EXERCISE:
Each line of the data below that holds the word "computer" is to be reported in full.

Dataset items
◇ ◇ ◇ ◇ ◇ ◇ ◇
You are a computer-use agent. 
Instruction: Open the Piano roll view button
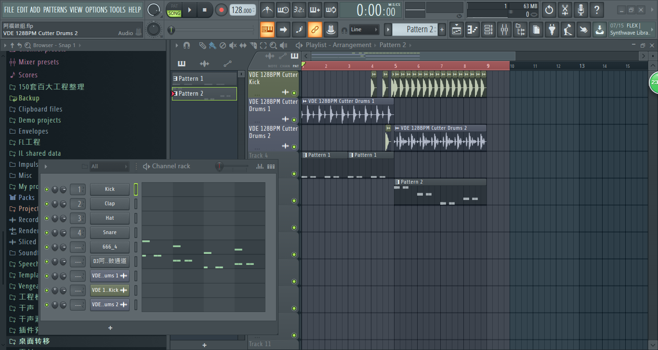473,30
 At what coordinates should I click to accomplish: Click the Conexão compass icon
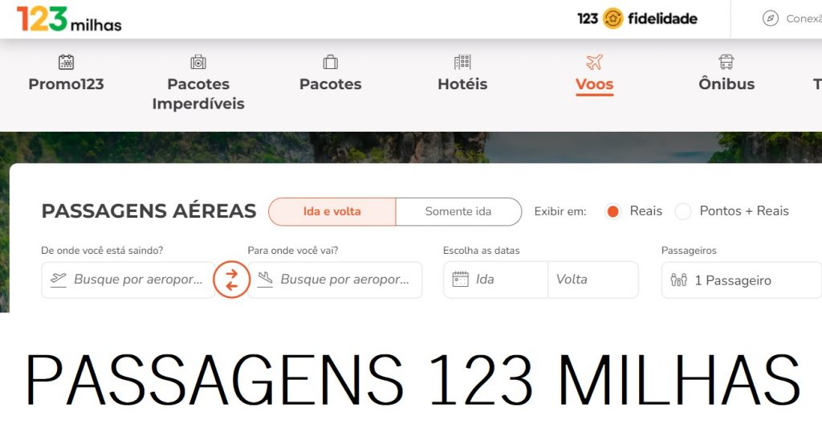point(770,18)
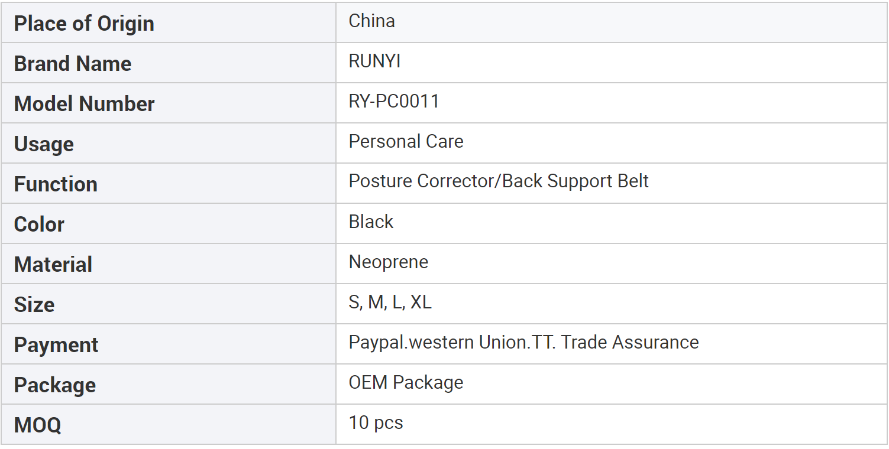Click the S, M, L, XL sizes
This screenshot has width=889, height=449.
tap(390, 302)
◇ ◇ ◇ ◇ ◇ ◇ ◇
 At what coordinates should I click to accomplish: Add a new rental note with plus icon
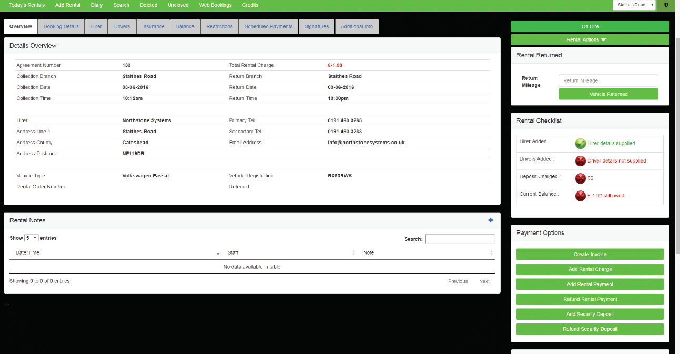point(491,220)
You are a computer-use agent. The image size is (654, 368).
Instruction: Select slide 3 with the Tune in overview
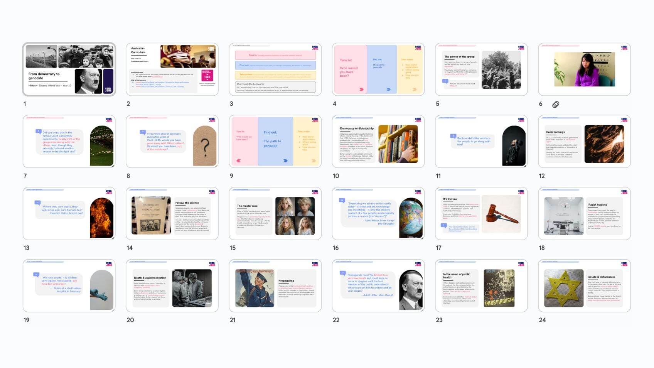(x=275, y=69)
◇ ◇ ◇ ◇ ◇ ◇ ◇
RESULT OF THIS EXERCISE:
You are a computer-use agent. 
You are a computer-use agent. The image size is (654, 368).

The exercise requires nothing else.